(Information)
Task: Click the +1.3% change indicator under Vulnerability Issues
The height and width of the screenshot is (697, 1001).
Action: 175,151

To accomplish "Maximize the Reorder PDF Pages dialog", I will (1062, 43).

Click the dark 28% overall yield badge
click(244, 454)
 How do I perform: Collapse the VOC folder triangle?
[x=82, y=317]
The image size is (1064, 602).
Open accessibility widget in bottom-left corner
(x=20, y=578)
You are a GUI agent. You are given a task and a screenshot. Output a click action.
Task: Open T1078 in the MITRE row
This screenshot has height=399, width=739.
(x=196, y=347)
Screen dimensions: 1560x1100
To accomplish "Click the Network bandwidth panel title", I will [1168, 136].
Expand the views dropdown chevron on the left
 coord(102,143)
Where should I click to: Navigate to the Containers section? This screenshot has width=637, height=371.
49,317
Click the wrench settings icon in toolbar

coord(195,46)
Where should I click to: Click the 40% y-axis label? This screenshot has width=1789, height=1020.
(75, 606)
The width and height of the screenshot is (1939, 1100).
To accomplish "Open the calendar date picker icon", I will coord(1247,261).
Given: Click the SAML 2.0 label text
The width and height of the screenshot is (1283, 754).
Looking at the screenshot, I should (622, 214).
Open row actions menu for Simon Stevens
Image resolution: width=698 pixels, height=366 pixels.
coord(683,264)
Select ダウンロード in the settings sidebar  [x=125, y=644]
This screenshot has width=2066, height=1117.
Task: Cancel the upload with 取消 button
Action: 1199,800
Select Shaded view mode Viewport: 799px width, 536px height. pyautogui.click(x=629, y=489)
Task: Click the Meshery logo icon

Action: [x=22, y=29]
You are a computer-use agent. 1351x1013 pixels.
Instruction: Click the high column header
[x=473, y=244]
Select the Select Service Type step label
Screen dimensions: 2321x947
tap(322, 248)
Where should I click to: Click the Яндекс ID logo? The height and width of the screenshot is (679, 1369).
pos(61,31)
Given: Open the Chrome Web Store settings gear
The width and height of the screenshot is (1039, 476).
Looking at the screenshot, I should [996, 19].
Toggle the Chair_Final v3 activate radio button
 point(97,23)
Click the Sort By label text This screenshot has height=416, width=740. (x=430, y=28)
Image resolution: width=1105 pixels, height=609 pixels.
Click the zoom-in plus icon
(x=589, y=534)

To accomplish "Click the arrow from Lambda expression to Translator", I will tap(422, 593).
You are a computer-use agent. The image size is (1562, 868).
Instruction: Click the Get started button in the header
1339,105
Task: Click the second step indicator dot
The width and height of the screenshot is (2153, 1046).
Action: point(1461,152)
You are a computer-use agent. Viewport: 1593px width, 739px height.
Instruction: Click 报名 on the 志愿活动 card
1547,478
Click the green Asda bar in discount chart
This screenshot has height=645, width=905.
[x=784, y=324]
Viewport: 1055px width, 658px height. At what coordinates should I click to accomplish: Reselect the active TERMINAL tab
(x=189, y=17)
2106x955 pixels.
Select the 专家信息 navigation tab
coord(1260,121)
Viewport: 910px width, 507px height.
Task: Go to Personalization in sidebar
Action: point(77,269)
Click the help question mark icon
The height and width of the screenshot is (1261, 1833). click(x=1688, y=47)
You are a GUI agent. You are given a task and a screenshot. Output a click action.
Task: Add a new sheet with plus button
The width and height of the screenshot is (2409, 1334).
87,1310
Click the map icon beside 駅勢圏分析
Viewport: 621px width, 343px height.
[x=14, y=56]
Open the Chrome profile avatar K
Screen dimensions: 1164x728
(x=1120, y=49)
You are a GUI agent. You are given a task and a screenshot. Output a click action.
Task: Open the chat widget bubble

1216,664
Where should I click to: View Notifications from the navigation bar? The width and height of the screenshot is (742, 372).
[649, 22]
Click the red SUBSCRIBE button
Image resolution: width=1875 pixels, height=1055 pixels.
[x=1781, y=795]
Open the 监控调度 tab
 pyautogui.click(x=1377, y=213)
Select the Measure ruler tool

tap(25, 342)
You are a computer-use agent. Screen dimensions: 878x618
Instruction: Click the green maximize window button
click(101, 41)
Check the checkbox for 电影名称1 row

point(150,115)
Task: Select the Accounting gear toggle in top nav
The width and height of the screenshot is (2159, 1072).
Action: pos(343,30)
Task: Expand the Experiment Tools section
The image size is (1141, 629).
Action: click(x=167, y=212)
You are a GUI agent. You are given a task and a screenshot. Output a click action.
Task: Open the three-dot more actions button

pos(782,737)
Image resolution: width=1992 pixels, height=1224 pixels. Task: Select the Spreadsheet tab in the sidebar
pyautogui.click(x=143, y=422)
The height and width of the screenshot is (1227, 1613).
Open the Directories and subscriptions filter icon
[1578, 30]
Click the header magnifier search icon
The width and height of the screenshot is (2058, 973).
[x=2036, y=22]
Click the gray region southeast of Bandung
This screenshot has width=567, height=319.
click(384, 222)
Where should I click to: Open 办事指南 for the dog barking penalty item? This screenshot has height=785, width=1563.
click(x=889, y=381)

(Exercise aim) Report each line of the listing above that uses the word "gear".

(Worked solution)
Given: Open the Chrome Web Store settings gear
Task: Select the Accounting gear toggle in top nav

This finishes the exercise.